▸ Written request a:
Answer these questions about the Chesapeake shale passage:
(i) For how long had Chesapeake kept its results secret?
(ii) How many horizontal wells and how many vertical wells have drilling results so far?
(iii) How many Tcfe does the company believe it controls on 200,000 acres in the Haynesville?

— start Page —

McClendon provided few details about flow rates or costs to drill in the new play during a conference call with energy analysts and investors. In fact, he said the company was forced to announce the new gas discovery because more competitors are entering the play, which in turn is pushing up leasehold prices. Chesapeake, he said, has been keeping the results secret for the past two years to examine the Louisiana shale through its internal geoscientific, petrophysical and engineering research department.

So far the drilling results from three horizontal and four vertical wells are promising, said McClendon. What the company now wants to do is add to the more than 200,000 net acres it is leasing in the shale, with a goal to capture 500,000 net acres by the end of 2009.

“We tried hard to keep our work a secret, and we were successful until the last two months,” McClendon said. “We would have preferred to stay under wraps for the next few months to get more acreage cheaply, but now we need to escalate and we need to move accordingly…It is my personal belief that this is likely the most important operational announcement in Chesapeake’s history…It’s a great new play, and it has a chance of the being the most significant play in the company’s history. We believe we control 7.5 Tcfe on 200,000 acres in the Haynesville, and it could be worth 20 Tcfe net to Chesapeake if we obtain 500,000 acres.”

— end Page —
— start Dataset —

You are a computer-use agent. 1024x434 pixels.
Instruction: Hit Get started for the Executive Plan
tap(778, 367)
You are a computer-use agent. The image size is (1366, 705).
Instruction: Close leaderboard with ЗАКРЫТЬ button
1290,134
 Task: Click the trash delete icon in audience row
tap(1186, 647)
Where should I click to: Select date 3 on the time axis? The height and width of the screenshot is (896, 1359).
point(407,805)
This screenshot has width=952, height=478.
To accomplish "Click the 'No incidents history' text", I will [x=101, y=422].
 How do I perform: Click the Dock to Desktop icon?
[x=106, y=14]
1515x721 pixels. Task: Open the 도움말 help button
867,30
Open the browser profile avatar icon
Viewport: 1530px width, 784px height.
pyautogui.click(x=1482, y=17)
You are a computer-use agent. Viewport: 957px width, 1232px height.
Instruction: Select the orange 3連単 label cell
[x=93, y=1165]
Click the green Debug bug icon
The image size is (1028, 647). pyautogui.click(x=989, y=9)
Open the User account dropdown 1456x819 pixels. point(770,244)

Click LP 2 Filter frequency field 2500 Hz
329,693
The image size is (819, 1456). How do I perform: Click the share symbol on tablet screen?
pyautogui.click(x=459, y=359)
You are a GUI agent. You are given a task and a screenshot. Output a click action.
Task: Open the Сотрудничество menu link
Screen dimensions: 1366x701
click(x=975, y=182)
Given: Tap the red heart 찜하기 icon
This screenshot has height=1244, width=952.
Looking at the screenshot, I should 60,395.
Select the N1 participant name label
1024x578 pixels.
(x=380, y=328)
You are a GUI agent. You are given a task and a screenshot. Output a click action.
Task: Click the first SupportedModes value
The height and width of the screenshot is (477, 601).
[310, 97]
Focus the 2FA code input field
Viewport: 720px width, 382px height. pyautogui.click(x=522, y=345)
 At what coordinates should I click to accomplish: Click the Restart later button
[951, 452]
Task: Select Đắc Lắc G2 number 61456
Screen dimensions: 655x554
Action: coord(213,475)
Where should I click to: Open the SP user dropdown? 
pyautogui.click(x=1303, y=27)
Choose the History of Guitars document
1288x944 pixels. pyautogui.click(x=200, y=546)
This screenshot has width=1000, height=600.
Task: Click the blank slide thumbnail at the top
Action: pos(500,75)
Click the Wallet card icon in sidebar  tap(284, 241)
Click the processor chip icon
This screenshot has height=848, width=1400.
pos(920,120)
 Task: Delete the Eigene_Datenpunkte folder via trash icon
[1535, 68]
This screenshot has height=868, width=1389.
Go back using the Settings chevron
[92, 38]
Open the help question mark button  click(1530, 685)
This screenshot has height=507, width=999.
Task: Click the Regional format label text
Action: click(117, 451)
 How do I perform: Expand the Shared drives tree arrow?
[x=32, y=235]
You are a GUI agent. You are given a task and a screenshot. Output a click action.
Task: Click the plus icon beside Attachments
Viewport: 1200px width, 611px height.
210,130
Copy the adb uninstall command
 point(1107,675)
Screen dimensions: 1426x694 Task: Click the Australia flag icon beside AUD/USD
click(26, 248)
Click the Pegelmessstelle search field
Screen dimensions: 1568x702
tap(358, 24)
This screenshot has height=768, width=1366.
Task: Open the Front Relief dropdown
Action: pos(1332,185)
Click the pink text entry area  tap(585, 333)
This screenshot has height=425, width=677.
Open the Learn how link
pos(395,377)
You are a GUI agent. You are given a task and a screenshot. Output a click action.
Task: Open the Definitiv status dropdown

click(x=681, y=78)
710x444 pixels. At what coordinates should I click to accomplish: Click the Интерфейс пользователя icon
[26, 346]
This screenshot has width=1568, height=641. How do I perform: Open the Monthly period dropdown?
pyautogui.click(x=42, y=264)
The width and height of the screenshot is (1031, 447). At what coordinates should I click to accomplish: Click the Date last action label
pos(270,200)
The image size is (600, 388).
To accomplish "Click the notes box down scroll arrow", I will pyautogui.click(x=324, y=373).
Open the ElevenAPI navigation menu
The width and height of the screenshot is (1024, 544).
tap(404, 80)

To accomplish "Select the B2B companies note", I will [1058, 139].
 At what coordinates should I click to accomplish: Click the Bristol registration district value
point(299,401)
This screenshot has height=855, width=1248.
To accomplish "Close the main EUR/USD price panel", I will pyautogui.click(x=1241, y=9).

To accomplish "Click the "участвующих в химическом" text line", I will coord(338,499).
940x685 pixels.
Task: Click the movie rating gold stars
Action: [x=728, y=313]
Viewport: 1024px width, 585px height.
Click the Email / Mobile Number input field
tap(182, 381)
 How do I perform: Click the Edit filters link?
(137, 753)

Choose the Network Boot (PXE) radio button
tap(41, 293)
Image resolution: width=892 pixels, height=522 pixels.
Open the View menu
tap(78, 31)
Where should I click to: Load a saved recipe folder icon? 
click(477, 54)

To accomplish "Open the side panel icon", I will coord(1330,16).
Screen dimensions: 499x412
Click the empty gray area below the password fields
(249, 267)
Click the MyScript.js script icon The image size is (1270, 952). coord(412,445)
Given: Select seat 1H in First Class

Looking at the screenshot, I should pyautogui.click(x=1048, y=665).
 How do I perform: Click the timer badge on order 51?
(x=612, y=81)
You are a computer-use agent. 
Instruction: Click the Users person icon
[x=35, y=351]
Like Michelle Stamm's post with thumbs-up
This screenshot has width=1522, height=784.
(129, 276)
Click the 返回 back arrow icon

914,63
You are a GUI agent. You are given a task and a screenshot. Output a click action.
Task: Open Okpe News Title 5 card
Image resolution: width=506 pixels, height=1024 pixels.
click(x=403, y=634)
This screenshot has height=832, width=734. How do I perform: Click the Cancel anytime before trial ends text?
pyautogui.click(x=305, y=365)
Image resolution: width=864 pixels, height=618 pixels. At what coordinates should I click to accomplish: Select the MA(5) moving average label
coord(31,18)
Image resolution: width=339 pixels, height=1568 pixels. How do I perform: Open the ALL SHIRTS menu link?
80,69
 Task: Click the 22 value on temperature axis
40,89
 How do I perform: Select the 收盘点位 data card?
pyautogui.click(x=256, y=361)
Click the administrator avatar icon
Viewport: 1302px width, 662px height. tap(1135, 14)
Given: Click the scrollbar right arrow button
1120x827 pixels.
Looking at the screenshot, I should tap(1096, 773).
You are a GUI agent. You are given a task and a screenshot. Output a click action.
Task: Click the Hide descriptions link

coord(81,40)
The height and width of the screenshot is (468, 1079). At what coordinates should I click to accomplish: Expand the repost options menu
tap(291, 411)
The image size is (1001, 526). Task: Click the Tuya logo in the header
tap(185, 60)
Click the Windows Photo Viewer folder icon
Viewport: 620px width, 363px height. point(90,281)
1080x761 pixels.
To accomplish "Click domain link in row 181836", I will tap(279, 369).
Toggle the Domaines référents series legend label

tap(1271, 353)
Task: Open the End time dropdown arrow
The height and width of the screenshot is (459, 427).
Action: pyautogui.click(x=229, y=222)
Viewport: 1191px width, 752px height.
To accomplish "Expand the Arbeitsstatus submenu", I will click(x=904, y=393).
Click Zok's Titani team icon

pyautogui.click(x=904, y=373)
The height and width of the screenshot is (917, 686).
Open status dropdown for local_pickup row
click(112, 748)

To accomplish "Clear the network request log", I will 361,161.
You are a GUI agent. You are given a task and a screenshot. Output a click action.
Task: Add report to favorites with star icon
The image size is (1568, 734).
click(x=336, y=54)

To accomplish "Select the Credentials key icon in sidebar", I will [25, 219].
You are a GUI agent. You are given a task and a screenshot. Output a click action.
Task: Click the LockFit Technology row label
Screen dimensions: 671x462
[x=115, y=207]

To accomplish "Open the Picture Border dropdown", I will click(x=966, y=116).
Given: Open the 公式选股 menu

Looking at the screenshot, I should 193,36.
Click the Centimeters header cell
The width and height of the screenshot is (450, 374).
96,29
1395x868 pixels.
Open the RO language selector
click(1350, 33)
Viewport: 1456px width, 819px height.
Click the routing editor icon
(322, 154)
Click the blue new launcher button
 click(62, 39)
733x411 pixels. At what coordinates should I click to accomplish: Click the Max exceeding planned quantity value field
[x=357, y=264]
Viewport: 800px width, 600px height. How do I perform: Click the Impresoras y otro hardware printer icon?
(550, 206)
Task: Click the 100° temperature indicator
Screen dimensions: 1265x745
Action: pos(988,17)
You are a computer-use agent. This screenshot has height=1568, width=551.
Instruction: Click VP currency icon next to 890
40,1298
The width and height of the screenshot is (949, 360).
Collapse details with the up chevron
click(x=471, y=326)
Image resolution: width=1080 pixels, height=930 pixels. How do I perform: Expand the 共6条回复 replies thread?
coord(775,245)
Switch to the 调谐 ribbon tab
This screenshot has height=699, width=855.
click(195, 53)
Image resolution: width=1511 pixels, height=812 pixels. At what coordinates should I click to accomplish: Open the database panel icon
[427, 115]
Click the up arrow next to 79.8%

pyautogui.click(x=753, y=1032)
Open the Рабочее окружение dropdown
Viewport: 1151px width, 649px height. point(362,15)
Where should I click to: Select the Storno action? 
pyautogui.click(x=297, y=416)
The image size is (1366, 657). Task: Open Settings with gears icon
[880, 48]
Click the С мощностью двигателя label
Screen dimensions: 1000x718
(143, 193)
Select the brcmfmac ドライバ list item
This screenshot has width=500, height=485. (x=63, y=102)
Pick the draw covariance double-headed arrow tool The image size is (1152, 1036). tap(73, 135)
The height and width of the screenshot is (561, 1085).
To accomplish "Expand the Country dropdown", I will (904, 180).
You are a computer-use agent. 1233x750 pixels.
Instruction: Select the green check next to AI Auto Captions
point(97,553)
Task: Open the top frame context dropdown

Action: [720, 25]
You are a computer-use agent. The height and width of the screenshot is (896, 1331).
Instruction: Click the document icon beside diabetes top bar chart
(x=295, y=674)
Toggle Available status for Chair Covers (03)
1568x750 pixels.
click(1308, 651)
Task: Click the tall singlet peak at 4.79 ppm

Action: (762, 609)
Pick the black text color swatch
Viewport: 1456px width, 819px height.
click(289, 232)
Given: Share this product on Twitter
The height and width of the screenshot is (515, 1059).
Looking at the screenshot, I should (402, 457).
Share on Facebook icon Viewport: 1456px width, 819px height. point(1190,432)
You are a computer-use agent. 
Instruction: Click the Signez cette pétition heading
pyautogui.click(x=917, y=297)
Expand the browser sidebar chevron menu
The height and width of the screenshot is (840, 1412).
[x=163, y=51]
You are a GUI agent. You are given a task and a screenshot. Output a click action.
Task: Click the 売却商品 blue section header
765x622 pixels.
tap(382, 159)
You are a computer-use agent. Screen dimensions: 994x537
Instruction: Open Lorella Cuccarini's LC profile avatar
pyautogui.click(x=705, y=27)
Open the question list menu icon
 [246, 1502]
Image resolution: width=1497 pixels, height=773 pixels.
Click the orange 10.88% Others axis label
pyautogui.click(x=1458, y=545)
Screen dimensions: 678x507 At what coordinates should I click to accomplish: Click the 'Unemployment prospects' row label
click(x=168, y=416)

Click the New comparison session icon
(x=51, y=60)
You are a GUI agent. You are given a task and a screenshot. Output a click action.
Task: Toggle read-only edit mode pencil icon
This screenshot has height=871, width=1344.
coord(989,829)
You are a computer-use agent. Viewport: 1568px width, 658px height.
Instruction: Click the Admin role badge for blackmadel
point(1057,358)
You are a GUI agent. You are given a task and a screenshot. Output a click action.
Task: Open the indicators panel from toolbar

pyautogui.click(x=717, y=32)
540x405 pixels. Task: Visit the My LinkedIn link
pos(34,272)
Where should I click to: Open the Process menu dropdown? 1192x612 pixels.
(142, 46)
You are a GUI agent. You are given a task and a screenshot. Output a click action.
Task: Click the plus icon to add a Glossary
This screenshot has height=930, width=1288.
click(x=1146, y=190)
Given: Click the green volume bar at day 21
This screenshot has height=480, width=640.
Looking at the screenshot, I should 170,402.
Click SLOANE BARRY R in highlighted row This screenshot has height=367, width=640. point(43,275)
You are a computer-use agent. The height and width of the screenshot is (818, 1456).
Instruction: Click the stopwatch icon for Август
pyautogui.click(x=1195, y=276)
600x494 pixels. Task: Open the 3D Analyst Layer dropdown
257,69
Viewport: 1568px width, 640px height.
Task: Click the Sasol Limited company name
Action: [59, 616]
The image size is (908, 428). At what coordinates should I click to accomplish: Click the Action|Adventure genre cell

— end Dataset —

▸ Written request b:
Print the entries verbatim, starting at the very first line of the entries and ending at the line containing "tap(1186, 647)", with both of those lines included.

▸ Written response a:
(i) For the past two years.
(ii) Three horizontal wells and four vertical wells.
(iii) 7.5 Tcfe.

▸ Written response b:
You are a computer-use agent. 1024x434 pixels.
Instruction: Hit Get started for the Executive Plan
tap(778, 367)
You are a computer-use agent. The image size is (1366, 705).
Instruction: Close leaderboard with ЗАКРЫТЬ button
1290,134
 Task: Click the trash delete icon in audience row
tap(1186, 647)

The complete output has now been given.